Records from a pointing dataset

>>>>

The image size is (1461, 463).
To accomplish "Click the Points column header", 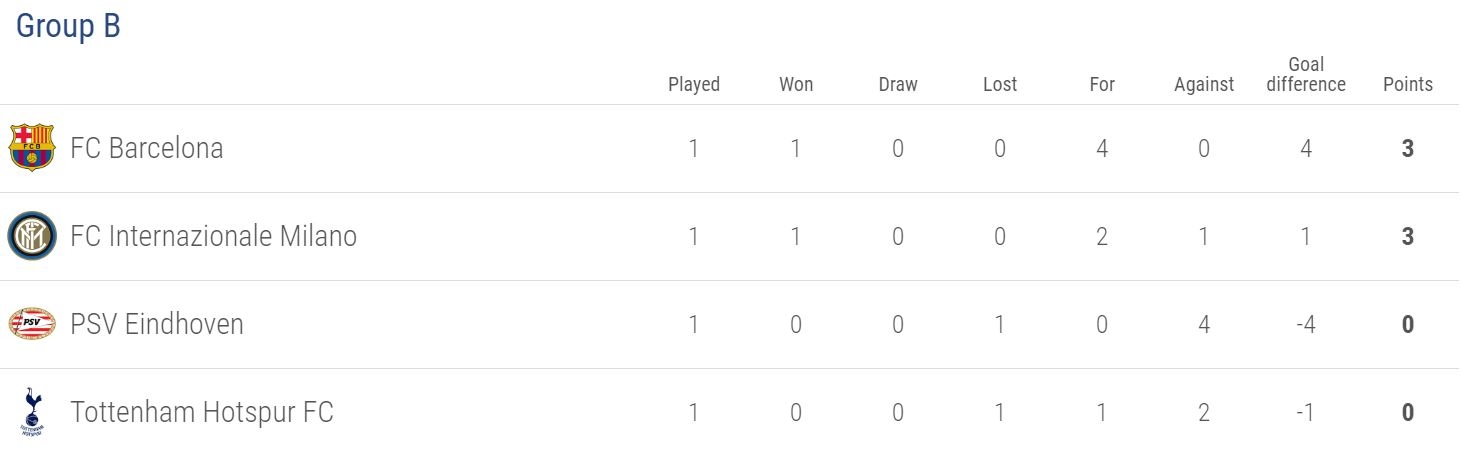I will (x=1408, y=84).
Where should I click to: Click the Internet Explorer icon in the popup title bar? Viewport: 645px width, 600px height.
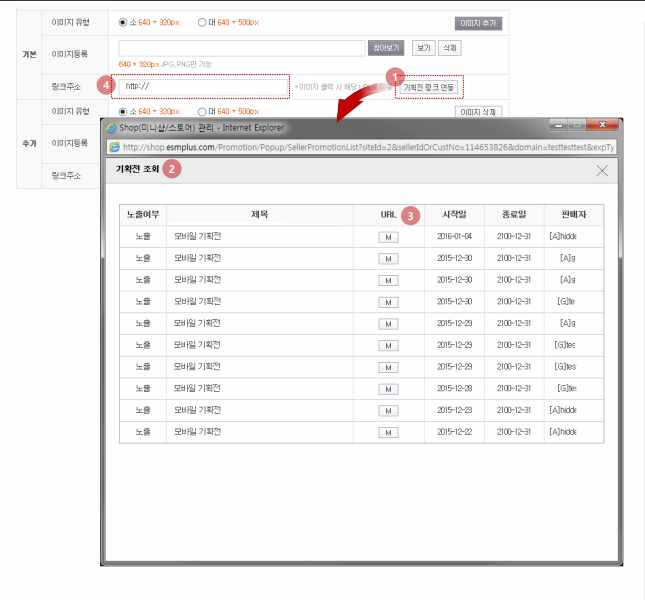[112, 128]
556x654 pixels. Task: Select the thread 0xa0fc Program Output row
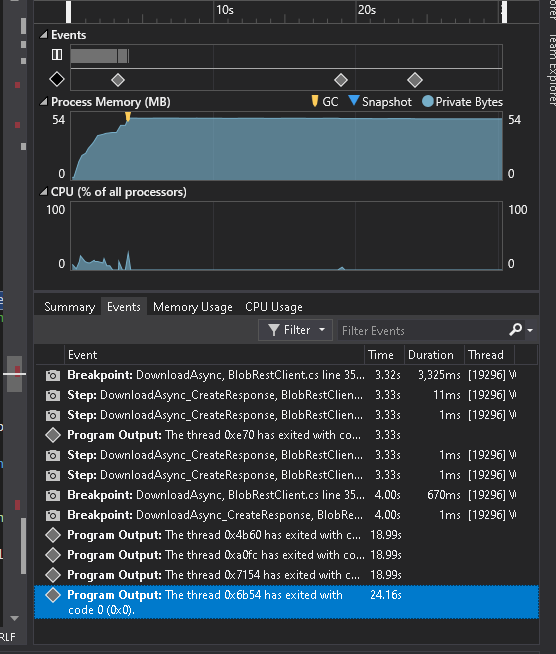tap(286, 555)
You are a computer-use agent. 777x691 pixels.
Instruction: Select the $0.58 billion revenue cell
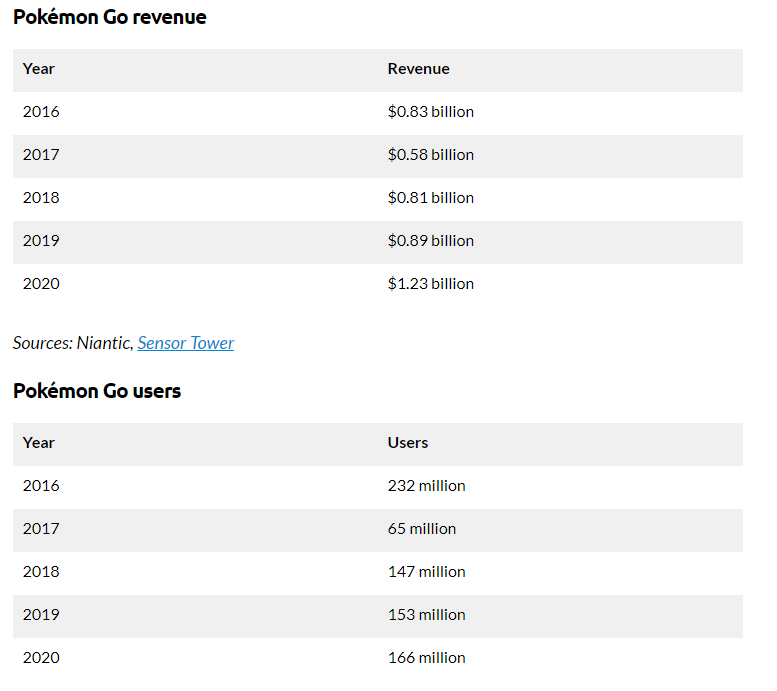pos(431,155)
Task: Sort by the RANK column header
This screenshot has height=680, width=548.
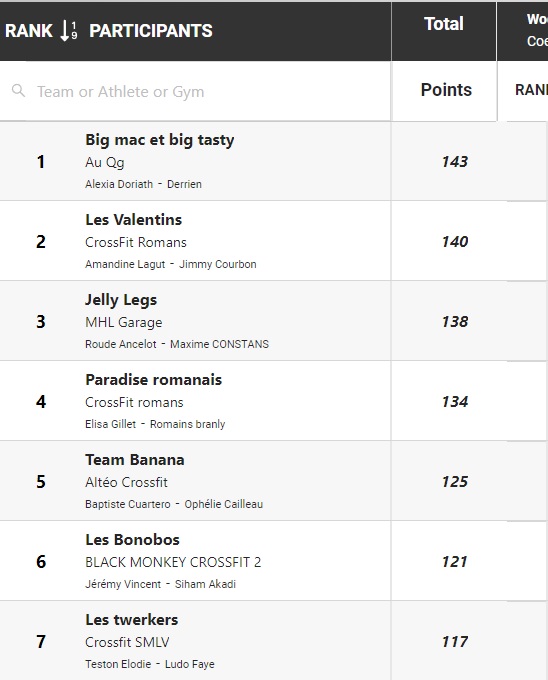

<<<<

Required task »
Reproduce the stretch of the records from the line containing "You are a computer-use agent. 777x691 pixels." through the end of the records, including both ends. Leave the pictures out of your answer.

Finished exercise »
You are a computer-use agent. 777x691 pixels.
Instruction: Select the $0.58 billion revenue cell
pos(431,155)
Task: Sort by the RANK column header
This screenshot has height=680, width=548.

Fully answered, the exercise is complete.